* EXERCISE GOAL *
Repeat word for word the part of the passage below on the early church councils that runs from "Should one ask" up to and including "But…is it true?".

* DOCUMENT PASSAGE *

::::::::::

Should one ask about ecumenism, it is not uncommon to be referred to the early councils of the church. These early councils formalised key elements of the church’s life: creed, canon, and hierarchy. This period and the councils are conceived as exemplar of the unity of the church and its developing forms of authority. But…is it true?

Andrew Walls does not think so. Indeed, he thinks that the opposite is the case. Where the early church manifested an already global reality, Chalcedon (451 CE) and its fallout represented the “end of the shared consciousness that had constituted world Christianity. The sixth century is a neglected Christian watershed – a great ecumenical failure.” Andrew F. Walls, “World Christianity and the Early Church,” in A New Day: Essays on World Christianity in Honor of Lamin Sanneh, ed. Akintunde E. Akinade (New York: Peter Lang, 2010), 26. These ecumenical councils succeeded only in dividing Christians in Europe from those in Asia and those in Africa. The church had become split “along cultural and linguistic lines,” and once this had occurred “it was all too easy for it to happen again. The relations of Greek-speaking and Latin-speaking Christians became increasingly acrimonious until, by the eleventh century, the two had drifted hopelessly apart” (Walls, 26). The early councils, in other words, were the moment of the greatest schism in the Christian church and established a normative pattern of division (along with notions of unity along cultural lines) that continue to the contemporary period.

::::::::::

* GIVEN INFORMATION *
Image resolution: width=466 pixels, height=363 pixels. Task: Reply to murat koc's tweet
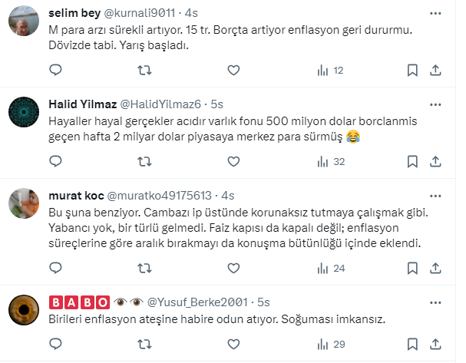[55, 268]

::::::::::

* EXERCISE RESULT *
Should one ask about ecumenism, it is not uncommon to be referred to the early councils of the church. These early councils formalised key elements of the church’s life: creed, canon, and hierarchy. This period and the councils are conceived as exemplar of the unity of the church and its developing forms of authority. But…is it true?